• **Reading passage**
============================================================

Canonical Forms in Sigil

Sigil enforces canonical forms so one valid program has one accepted surface.

This document records the current canonical rules enforced by the lexer, parser, validator, and typechecker in this repository.

Why Canonical Forms Exist

Canonical forms are not style guidance. They are part of the language contract.

Goals:

• remove alternative spellings for the same construct
• improve deterministic code generation
• make diagnostics corrective instead of advisory
• keep examples, tests, and generated code aligned

File Purpose

Sigil uses file extensions to distinguish file purpose:

• .lib.sigil for libraries
• .sigil for executables and tests

Current canonical rules include:

• .lib.sigil files must not define main
• non-test .sigil files must define main
• test declarations are only allowed under tests/

Filename Rules

Basenames must be lowerCamelCase.

============================================================

• **Problem A**
In the canonical forms document, which file extension marks a Sigil library?
• **Problem B**
Using the canonical forms document, explain why Sigil enforces canonical forms.
• **Problem C**
Repeat the canonical forms document word for word, from "This document records" up to and including "the language contract.".
The data is unrelated to the canonical forms document.

• **Information provided**
============================================================

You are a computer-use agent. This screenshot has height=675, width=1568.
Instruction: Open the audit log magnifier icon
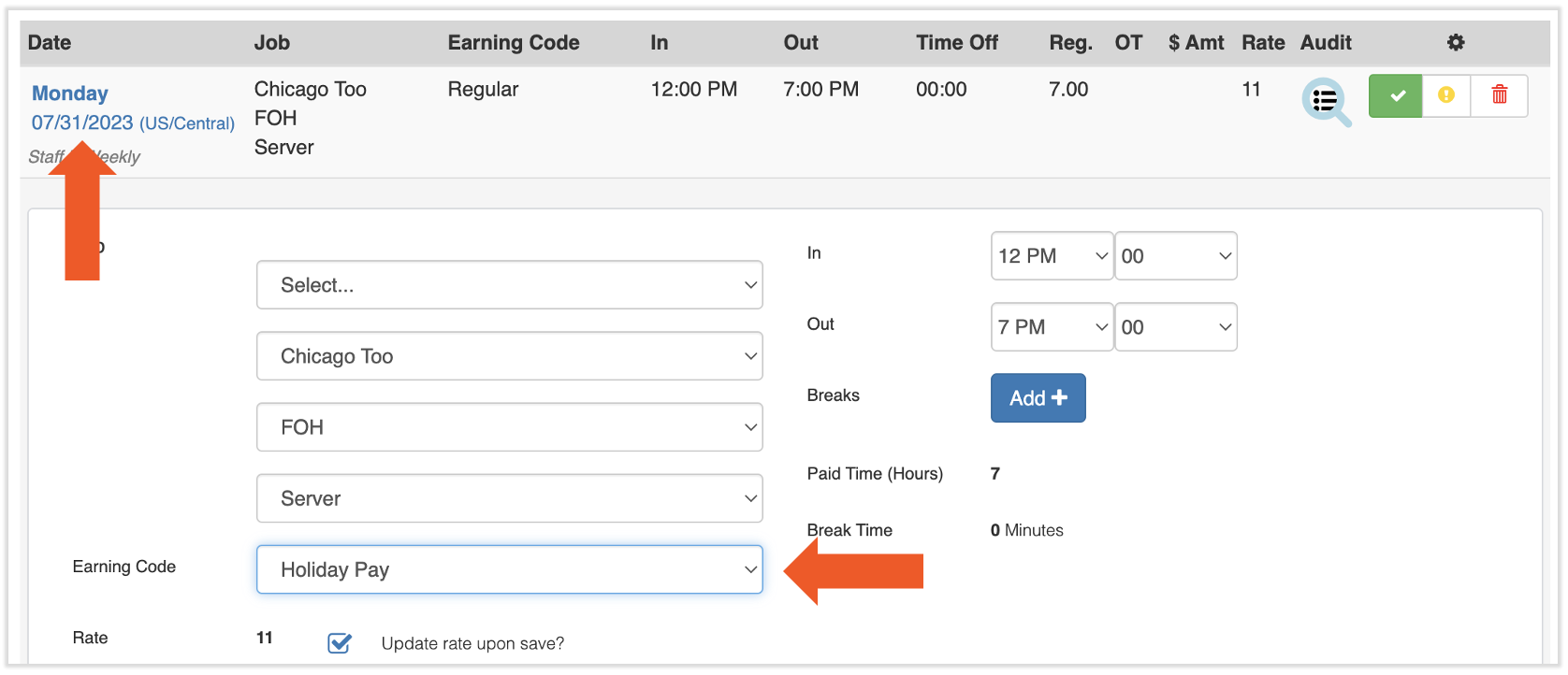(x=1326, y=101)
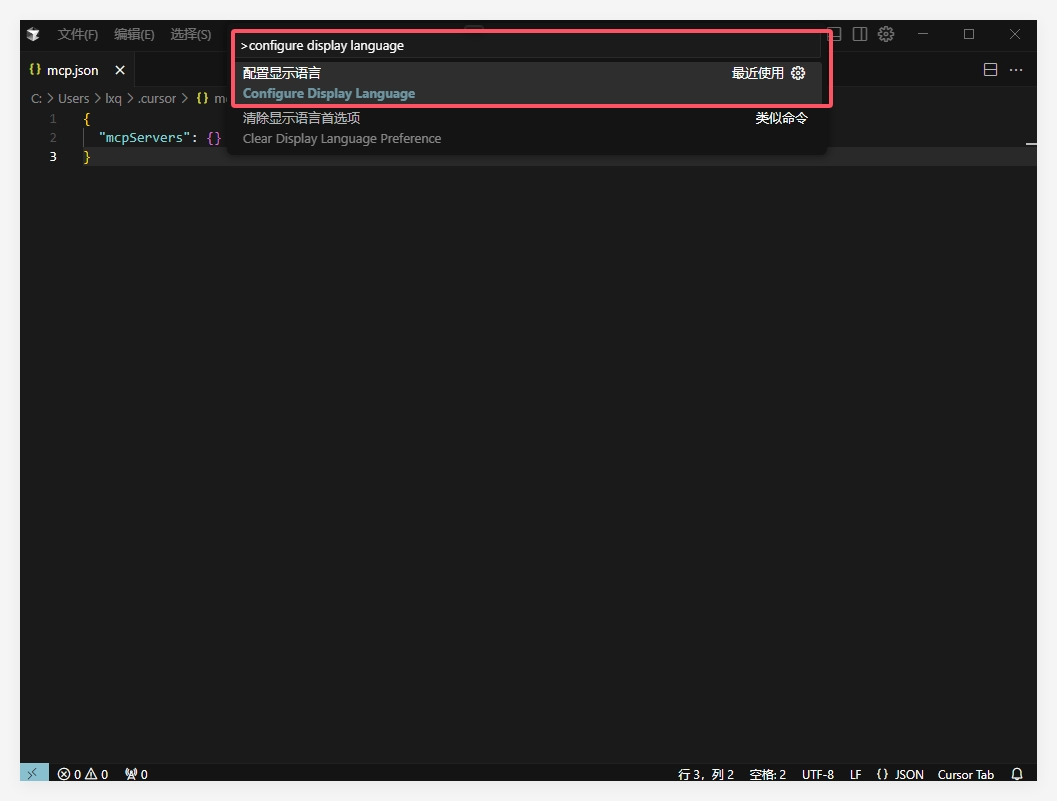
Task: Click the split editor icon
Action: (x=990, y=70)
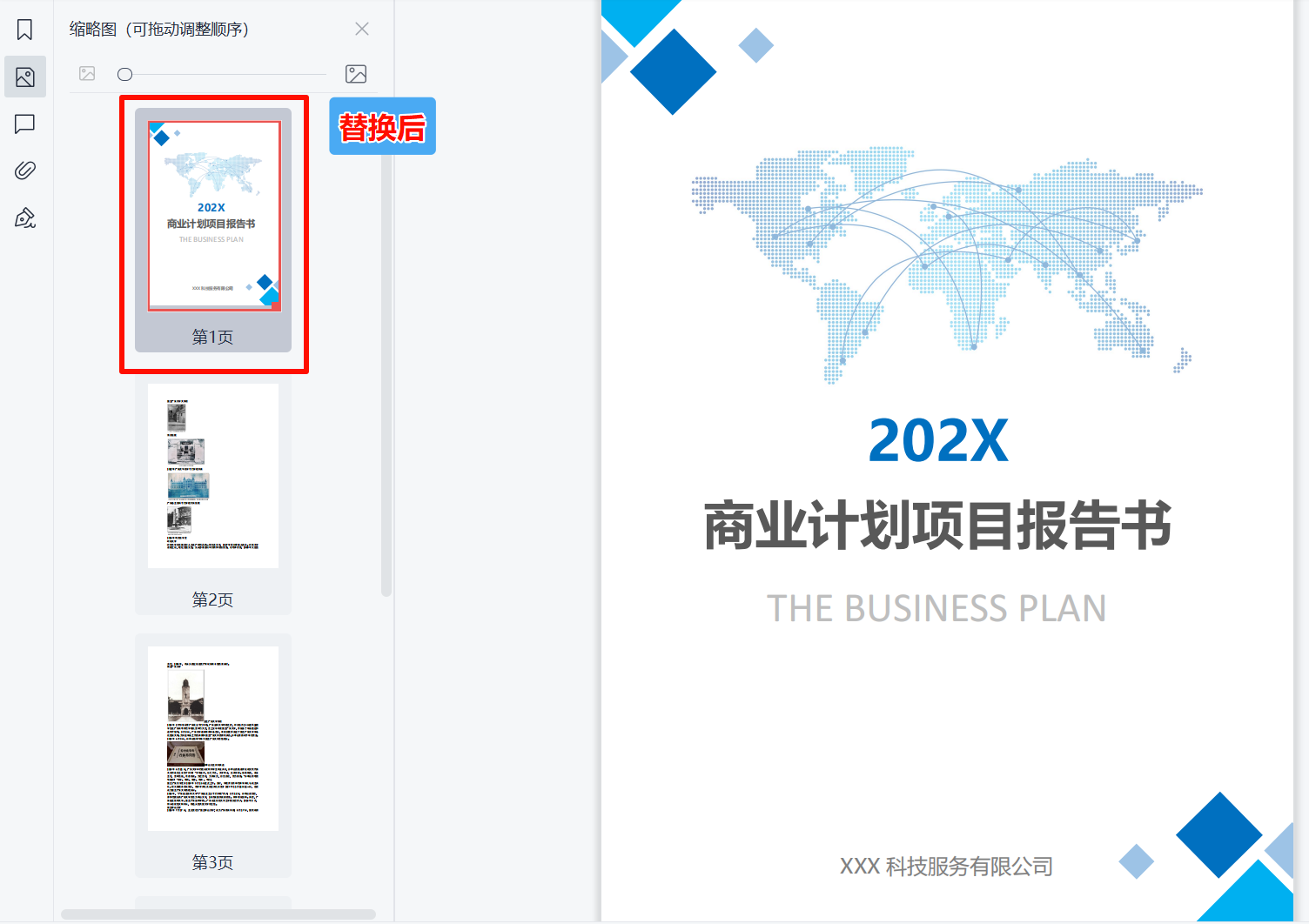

============================================================

• **Exercise response A**
.lib.sigil

• **Exercise response B**
Sigil enforces canonical forms so that one valid program has one accepted surface, and these forms are part of the language contract rather than style guidance. They aim to remove alternative spellings for the same construct, improve deterministic code generation, make diagnostics corrective instead of advisory, and keep examples, tests, and generated code aligned.

• **Exercise response C**
This document records the current canonical rules enforced by the lexer, parser, validator, and typechecker in this repository.

Why Canonical Forms Exist

Canonical forms are not style guidance. They are part of the language contract.